YOUR GOAL>
Report every line of the records below that includes the string "computer".

DATA SHOWN>

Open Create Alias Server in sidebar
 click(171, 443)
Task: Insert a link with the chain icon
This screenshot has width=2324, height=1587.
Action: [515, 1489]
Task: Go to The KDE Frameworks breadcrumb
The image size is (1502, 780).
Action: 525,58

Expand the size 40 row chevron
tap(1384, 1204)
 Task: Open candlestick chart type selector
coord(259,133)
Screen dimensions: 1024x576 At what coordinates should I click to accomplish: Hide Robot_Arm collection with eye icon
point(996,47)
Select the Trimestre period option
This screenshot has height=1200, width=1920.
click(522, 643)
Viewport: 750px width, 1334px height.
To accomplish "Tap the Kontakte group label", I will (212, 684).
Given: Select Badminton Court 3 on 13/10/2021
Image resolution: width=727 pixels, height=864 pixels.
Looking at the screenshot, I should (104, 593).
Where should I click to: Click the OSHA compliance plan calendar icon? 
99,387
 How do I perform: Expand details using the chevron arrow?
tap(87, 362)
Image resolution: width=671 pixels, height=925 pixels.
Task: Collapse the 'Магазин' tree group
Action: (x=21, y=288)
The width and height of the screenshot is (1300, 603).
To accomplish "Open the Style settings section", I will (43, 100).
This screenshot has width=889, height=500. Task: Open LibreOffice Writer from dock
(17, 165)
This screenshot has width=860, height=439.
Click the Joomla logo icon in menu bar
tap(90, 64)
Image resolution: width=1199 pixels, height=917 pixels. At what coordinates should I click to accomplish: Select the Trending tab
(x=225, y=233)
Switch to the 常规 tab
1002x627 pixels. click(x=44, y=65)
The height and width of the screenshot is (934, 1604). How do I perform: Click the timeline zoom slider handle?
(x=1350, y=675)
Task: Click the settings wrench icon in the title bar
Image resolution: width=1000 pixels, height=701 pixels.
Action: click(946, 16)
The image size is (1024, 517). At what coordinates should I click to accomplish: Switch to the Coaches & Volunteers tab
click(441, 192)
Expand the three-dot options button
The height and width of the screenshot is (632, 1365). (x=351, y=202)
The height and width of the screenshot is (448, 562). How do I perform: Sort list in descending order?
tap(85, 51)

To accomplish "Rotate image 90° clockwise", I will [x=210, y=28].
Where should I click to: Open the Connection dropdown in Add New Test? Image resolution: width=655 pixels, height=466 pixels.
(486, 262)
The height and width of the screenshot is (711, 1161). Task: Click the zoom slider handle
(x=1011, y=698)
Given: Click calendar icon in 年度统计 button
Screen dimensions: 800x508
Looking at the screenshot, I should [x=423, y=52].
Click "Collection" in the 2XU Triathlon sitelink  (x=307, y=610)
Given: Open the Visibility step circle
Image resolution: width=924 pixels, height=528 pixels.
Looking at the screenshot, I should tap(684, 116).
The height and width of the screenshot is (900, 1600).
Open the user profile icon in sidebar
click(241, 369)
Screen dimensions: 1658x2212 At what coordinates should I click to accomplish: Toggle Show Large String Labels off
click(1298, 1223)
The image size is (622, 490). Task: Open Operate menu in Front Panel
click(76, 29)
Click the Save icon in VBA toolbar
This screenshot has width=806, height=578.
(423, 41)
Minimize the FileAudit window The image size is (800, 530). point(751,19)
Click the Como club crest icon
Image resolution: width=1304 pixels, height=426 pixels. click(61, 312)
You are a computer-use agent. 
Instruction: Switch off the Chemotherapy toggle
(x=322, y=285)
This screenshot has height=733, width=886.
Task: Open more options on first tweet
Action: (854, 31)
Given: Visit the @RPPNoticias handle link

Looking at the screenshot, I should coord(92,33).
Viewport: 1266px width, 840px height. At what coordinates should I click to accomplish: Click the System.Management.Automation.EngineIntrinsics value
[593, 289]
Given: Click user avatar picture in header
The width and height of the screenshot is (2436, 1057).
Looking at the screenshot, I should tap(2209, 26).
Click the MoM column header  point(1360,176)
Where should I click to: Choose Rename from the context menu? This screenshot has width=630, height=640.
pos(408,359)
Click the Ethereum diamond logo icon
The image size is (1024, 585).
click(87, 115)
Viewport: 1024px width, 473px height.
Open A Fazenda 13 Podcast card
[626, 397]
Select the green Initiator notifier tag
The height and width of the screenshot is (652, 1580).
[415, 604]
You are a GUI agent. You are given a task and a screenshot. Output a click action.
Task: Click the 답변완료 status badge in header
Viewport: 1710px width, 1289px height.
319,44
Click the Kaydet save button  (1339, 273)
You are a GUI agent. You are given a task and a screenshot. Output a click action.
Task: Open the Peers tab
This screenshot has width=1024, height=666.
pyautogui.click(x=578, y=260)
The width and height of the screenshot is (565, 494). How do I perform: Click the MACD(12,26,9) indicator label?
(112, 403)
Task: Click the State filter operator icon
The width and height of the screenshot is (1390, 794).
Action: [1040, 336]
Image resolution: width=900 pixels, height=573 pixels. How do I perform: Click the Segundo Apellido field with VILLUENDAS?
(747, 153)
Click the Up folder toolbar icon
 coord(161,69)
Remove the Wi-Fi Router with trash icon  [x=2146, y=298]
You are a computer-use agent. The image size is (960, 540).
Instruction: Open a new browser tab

COMPLETED EXERCISE>
You are a computer-use agent. 
You are a computer-use agent. The image size is (960, 540).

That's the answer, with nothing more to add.